Exercise data:
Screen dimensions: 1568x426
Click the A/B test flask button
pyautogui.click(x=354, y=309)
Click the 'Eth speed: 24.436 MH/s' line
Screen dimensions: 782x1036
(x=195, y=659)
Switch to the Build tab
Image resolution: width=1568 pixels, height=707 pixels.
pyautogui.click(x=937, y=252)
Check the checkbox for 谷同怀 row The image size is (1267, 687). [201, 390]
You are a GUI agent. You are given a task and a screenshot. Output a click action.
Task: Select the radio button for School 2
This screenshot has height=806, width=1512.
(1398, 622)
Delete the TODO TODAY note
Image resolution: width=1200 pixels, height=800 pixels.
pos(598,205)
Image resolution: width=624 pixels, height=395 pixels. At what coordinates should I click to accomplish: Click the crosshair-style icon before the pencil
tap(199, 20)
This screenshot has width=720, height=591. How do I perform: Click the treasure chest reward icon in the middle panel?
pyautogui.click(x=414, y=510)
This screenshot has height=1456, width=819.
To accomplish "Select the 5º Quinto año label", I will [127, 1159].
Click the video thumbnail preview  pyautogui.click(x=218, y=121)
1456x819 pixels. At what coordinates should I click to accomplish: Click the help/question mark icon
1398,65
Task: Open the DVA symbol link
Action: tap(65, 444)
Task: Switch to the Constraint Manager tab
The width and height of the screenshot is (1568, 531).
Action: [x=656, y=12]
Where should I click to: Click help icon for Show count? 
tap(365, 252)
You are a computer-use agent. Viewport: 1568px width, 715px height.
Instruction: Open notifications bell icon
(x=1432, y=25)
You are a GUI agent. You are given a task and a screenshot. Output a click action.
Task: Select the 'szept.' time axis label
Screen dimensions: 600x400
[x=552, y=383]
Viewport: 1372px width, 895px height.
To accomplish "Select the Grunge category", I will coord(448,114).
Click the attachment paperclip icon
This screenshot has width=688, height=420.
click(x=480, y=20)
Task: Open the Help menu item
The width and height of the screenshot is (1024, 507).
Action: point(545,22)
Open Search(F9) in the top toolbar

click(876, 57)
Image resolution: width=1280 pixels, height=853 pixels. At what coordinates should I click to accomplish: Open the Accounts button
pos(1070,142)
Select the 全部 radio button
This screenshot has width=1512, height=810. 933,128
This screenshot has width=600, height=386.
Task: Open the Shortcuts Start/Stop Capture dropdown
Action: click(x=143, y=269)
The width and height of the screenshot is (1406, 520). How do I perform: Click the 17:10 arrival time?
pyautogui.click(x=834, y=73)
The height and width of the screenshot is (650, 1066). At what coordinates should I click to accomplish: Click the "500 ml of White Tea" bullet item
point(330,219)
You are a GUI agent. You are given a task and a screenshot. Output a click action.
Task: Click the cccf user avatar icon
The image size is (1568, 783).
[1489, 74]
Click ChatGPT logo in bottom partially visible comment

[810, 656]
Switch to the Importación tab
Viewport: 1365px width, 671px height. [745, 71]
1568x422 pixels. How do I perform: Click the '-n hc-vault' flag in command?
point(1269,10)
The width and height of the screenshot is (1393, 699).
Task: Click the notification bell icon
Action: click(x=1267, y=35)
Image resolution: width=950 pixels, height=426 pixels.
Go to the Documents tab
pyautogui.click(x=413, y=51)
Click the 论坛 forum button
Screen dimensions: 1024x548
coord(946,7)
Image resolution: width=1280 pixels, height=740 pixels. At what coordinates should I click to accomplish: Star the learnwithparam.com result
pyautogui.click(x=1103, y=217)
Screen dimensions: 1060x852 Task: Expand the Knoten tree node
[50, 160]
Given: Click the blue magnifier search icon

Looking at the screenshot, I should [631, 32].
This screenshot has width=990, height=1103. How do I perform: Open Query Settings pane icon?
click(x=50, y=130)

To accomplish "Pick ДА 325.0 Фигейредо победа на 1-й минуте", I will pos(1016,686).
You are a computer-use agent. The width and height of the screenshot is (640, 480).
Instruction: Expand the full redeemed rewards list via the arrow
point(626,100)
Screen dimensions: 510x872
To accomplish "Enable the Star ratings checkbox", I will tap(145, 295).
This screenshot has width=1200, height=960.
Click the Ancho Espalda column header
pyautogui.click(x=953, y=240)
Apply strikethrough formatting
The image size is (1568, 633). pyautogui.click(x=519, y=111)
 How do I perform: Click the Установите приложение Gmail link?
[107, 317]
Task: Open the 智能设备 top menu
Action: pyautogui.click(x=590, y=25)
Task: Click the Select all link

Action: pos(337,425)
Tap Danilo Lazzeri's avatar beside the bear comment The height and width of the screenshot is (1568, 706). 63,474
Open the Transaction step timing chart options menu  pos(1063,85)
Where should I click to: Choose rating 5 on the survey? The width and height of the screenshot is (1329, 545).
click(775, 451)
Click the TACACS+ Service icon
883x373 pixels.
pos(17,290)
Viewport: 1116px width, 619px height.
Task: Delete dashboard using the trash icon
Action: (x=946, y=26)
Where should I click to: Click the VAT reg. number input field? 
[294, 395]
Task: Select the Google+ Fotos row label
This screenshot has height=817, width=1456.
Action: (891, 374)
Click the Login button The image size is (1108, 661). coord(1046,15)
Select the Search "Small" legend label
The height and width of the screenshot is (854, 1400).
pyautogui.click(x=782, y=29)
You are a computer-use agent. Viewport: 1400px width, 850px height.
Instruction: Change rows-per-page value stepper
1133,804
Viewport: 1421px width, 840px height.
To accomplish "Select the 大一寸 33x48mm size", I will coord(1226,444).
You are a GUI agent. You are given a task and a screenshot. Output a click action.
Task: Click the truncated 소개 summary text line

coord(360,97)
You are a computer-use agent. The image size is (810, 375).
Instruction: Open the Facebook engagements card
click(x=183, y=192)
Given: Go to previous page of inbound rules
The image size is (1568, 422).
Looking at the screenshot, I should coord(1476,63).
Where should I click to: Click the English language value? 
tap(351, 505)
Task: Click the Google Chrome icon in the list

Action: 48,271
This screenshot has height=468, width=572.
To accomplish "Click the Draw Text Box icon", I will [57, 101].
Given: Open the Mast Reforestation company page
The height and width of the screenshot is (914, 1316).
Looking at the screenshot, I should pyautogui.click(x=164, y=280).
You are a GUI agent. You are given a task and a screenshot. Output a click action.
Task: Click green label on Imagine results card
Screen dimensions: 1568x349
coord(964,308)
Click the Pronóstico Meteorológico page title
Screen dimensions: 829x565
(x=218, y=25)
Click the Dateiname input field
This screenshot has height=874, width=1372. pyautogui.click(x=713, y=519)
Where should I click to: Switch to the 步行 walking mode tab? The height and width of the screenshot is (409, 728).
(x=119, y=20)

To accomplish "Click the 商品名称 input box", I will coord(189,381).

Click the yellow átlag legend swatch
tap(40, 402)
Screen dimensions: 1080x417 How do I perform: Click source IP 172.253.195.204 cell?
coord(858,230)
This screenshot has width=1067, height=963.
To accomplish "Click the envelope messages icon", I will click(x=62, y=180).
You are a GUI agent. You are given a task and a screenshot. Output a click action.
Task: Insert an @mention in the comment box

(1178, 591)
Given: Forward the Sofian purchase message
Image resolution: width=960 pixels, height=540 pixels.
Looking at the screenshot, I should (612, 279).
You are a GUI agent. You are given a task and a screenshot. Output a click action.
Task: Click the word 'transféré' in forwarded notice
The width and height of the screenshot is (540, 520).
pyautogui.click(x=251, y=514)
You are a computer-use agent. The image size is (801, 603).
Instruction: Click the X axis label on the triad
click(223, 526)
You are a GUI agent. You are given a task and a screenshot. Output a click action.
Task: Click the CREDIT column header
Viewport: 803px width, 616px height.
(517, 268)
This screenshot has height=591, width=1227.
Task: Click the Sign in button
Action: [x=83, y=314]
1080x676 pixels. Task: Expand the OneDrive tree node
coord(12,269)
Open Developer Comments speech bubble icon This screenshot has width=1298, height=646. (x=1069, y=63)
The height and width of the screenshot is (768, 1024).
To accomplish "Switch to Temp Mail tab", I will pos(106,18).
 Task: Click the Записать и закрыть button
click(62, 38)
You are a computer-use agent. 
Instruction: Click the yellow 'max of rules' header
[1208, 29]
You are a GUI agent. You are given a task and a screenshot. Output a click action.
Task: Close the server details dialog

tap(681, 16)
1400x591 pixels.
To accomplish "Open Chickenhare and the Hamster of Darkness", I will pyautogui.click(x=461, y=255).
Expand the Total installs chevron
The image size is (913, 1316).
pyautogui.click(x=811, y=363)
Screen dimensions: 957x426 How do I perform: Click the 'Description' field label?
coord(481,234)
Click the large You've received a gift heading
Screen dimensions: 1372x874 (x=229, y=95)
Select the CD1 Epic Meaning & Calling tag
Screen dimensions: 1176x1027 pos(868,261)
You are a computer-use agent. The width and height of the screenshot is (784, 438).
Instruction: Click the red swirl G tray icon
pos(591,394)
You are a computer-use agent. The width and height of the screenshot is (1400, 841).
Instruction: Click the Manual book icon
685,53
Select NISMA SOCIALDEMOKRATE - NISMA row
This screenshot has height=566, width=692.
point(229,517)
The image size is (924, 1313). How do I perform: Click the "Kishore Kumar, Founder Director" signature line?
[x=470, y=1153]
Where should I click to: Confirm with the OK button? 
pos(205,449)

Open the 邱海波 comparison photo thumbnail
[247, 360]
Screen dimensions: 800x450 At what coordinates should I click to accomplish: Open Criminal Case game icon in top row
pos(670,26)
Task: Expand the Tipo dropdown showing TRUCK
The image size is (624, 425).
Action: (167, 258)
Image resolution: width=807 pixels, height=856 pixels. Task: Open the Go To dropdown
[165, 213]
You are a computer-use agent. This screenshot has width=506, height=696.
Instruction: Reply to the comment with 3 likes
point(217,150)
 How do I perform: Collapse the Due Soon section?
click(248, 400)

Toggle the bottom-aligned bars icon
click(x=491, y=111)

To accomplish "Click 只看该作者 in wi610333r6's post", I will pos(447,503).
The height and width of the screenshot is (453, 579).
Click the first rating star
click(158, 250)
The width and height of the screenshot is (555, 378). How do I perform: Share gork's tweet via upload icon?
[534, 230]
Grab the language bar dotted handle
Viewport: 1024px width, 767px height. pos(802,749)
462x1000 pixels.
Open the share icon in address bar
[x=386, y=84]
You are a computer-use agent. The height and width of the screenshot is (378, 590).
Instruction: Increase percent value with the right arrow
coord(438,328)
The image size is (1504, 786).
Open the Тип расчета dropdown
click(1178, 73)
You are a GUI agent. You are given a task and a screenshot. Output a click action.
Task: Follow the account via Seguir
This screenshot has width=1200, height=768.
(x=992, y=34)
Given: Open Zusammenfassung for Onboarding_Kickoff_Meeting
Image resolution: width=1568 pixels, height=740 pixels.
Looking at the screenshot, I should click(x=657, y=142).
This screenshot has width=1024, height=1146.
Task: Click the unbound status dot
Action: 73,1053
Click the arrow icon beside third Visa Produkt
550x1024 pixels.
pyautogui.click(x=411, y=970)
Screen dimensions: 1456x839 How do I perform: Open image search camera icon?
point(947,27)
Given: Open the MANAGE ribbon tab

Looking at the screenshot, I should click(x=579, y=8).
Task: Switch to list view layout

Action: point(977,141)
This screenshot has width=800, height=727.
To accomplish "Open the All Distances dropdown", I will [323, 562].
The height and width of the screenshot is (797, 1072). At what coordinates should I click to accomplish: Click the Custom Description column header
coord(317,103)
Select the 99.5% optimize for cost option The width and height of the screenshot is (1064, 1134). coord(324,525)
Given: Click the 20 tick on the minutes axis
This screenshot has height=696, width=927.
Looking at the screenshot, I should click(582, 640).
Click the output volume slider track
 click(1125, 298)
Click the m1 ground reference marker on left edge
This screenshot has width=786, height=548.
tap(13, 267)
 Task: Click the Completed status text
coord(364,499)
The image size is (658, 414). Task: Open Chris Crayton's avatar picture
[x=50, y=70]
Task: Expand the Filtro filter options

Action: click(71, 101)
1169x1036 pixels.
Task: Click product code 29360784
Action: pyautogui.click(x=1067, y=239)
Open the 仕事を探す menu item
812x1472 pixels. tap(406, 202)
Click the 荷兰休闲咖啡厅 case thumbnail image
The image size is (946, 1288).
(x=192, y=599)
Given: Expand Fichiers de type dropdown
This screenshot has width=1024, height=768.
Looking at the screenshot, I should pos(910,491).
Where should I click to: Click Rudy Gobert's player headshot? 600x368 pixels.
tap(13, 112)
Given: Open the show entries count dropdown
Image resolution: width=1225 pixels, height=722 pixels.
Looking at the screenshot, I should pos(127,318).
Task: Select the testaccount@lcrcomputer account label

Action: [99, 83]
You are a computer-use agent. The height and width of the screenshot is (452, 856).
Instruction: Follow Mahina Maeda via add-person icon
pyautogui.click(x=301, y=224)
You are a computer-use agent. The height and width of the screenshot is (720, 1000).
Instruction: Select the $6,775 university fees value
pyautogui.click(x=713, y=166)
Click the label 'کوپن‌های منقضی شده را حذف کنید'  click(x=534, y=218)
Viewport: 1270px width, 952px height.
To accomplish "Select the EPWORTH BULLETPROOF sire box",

Task prompt:
Copy each line from the records above that includes the string "checkbox".

Task output:
Check the checkbox for 谷同怀 row The image size is (1267, 687). [201, 390]
To accomplish "Enable the Star ratings checkbox", I will tap(145, 295).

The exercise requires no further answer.